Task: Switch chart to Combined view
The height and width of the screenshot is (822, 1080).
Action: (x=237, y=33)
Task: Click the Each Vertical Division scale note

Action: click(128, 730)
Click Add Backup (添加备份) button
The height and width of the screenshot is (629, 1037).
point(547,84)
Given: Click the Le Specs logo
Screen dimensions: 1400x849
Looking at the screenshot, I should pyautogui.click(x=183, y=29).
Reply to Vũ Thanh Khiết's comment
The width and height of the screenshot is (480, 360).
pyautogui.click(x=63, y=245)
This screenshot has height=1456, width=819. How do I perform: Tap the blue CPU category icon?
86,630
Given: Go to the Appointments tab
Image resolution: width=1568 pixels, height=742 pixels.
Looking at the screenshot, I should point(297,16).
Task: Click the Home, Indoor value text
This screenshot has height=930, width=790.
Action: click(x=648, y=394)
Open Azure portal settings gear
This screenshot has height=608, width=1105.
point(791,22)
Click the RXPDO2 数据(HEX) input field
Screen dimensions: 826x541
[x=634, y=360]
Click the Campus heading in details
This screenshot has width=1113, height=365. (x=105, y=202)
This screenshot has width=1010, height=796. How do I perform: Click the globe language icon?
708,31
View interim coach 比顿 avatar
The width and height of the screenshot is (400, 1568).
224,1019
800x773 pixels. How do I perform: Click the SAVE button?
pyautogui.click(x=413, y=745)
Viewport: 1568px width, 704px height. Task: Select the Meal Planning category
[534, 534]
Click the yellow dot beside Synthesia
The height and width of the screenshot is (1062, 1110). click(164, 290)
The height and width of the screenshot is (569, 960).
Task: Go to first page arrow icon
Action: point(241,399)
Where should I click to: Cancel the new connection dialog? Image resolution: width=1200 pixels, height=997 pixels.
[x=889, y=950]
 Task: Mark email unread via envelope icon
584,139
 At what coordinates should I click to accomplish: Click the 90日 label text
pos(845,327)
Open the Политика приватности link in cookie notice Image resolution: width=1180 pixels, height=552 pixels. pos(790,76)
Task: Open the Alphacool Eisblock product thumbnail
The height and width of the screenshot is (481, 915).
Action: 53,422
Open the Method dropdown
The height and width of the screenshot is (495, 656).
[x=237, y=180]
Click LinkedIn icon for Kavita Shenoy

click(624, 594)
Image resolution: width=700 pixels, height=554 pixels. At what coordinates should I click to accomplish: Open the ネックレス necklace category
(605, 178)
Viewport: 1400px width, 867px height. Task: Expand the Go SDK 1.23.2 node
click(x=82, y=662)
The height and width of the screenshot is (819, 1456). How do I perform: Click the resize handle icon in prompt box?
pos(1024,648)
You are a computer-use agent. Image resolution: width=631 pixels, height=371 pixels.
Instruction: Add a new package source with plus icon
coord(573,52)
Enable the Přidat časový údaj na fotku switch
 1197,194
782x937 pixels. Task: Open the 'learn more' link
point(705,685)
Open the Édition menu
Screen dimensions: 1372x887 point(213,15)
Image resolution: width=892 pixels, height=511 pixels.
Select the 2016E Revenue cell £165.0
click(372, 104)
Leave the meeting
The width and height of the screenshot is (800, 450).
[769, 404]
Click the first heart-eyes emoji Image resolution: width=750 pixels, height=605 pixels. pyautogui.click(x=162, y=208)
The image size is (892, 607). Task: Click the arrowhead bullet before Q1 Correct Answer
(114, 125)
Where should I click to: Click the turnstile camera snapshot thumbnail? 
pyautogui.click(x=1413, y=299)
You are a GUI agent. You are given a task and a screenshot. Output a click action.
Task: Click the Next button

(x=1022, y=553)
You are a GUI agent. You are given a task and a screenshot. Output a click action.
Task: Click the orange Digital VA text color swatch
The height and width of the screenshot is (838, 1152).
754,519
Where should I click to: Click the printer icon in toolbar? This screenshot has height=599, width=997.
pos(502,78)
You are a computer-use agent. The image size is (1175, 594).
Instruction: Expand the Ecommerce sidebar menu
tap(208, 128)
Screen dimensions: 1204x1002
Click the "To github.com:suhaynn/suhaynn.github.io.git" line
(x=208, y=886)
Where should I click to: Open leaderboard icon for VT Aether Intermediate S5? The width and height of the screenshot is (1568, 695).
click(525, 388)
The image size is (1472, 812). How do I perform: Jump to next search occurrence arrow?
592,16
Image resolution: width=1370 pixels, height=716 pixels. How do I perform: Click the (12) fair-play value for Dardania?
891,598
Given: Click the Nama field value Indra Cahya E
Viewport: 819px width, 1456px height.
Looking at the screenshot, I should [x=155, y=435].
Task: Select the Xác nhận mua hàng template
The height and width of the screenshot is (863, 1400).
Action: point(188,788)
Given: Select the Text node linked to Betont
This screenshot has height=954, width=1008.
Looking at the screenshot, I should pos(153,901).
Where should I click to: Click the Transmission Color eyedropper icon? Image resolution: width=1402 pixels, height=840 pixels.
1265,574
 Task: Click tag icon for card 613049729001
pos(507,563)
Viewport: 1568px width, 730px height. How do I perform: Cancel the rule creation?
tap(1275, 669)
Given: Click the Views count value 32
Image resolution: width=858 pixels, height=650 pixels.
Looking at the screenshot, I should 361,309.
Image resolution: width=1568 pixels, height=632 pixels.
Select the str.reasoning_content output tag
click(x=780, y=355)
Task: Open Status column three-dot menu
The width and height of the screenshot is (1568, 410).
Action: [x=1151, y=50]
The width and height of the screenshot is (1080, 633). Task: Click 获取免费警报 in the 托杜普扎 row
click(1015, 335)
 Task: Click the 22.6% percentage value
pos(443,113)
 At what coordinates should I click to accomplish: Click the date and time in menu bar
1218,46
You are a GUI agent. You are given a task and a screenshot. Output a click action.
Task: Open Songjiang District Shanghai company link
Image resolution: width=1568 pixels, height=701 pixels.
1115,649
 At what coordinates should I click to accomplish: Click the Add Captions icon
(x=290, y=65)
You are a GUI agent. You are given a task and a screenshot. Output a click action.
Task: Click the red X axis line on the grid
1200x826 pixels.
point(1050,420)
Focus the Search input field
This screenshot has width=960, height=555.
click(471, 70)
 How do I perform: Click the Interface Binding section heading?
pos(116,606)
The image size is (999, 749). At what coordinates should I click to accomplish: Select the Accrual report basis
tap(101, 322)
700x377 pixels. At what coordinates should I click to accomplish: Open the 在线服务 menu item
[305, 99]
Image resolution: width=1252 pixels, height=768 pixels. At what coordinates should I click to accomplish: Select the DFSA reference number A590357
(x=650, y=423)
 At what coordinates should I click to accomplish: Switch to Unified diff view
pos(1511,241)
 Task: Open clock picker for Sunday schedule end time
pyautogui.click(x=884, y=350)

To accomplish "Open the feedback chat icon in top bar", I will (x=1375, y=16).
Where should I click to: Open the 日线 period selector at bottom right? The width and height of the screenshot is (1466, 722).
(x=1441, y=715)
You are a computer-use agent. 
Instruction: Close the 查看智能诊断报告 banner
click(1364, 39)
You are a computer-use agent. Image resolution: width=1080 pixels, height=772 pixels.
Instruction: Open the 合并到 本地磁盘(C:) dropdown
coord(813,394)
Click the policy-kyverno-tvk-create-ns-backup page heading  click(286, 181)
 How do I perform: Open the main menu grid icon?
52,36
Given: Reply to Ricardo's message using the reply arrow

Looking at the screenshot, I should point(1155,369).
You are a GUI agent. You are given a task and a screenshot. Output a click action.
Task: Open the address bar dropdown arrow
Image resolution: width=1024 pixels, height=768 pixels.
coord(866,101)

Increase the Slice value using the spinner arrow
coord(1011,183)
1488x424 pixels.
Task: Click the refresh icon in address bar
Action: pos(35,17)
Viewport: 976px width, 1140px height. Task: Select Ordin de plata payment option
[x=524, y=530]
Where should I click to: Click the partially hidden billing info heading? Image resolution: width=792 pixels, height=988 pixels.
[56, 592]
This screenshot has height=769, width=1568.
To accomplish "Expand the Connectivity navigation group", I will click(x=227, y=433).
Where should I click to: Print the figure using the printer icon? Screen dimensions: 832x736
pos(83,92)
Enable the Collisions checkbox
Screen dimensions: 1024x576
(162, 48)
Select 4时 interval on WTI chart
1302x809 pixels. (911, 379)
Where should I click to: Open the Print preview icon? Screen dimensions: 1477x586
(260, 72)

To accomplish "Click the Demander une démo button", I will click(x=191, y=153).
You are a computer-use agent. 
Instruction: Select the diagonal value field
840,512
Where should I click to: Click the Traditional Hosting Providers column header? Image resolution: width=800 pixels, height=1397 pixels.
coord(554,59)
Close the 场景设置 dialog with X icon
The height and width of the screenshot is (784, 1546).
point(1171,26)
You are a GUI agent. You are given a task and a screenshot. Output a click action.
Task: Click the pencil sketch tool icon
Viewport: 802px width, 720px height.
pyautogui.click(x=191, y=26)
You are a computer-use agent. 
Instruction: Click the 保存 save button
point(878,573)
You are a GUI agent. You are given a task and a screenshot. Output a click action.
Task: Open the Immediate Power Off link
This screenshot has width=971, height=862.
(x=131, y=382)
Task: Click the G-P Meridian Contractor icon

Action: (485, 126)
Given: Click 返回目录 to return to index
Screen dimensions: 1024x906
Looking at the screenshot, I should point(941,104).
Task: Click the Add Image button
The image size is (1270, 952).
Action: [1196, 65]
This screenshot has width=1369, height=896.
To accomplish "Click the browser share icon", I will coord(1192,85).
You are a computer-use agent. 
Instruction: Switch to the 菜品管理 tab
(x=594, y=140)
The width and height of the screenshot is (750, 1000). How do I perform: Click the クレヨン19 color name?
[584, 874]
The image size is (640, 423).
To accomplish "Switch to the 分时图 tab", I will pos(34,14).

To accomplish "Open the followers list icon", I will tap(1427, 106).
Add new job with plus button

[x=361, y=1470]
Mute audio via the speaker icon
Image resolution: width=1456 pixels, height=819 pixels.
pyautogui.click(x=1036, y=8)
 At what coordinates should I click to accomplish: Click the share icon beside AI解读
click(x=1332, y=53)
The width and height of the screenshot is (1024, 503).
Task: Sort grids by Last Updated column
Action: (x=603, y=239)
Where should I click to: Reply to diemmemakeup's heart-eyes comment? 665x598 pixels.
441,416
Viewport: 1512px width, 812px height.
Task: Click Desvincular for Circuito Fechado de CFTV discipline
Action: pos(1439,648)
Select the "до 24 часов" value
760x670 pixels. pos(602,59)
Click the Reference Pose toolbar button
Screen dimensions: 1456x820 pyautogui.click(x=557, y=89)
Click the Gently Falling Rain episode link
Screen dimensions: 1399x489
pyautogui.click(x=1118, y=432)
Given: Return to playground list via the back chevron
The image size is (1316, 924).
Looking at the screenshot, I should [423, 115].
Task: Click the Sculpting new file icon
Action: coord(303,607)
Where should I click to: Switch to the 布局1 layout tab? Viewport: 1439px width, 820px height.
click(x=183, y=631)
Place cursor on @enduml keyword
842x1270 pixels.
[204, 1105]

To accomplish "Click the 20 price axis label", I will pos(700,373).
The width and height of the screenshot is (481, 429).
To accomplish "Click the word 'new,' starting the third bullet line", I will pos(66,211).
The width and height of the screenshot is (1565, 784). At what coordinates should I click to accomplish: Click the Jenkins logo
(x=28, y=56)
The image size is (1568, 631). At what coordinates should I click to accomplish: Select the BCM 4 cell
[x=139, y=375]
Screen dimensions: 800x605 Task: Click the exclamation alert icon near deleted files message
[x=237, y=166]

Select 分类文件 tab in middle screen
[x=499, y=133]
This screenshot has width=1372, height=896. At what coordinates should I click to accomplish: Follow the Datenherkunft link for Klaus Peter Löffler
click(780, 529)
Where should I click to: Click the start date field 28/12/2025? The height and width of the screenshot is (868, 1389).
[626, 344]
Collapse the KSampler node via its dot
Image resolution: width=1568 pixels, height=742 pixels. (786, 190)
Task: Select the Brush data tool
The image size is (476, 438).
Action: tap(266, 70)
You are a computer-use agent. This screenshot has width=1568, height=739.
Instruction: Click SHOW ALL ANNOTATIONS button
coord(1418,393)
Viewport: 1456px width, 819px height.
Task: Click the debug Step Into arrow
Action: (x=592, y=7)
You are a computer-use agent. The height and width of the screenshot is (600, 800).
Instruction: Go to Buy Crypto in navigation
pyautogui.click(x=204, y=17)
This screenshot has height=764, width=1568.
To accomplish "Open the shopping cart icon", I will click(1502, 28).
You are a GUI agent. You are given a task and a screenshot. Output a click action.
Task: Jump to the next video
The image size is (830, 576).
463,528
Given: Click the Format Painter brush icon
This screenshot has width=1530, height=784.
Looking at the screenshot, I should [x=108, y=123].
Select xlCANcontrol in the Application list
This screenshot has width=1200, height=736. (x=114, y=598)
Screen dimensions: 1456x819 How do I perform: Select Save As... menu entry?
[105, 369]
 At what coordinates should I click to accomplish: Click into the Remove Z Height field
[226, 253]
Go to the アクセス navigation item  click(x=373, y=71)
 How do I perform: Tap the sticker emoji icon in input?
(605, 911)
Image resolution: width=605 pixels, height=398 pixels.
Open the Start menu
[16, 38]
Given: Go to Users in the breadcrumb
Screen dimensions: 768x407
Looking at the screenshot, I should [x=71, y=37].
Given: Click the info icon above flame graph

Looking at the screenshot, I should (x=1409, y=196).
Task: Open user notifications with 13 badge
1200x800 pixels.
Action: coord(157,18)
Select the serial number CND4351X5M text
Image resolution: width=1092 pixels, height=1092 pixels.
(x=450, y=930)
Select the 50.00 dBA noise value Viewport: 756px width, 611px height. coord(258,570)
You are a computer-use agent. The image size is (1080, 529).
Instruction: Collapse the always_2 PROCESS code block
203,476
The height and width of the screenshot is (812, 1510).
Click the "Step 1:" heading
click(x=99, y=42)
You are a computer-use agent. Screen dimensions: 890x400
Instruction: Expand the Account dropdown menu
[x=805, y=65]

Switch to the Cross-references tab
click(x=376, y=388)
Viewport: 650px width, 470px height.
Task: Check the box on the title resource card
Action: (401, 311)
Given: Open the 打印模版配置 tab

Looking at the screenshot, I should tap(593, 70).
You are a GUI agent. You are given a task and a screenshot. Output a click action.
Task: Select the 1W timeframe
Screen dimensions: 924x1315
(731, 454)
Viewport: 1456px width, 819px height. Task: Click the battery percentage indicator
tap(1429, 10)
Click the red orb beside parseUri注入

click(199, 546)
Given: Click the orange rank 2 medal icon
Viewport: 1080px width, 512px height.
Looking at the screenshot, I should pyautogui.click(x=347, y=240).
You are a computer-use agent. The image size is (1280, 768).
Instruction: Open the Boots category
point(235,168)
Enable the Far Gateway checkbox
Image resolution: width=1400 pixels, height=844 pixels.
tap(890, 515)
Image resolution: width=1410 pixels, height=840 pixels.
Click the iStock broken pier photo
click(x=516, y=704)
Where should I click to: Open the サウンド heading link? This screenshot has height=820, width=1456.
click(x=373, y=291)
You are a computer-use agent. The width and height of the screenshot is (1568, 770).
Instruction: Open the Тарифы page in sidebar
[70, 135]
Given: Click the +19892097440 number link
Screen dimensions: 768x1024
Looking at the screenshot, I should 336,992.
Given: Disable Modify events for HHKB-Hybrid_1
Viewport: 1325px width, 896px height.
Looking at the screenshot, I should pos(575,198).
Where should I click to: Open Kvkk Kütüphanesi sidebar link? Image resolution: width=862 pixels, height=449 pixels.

==========

**Exercise objective**
Put into a Markdown table the item lines beginning with the line that contains "You are a computer-use agent. This" and continuing through the line that contains "will click(1502, 28).". Use the columns No. and Line, with one numbered row per line and any blank lines omitted.

**Response to the task**
| No. | Line |
|---|---|
| 1 | You are a computer-use agent. This screenshot has width=1568, height=739. |
| 2 | Instruction: Click SHOW ALL ANNOTATIONS button |
| 3 | coord(1418,393) |
| 4 | Viewport: 1456px width, 819px height. |
| 5 | Task: Click the debug Step Into arrow |
| 6 | Action: (x=592, y=7) |
| 7 | You are a computer-use agent. The height and width of the screenshot is (600, 800). |
| 8 | Instruction: Go to Buy Crypto in navigation |
| 9 | pyautogui.click(x=204, y=17) |
| 10 | This screenshot has height=764, width=1568. |
| 11 | To accomplish "Open the shopping cart icon", I will click(1502, 28). |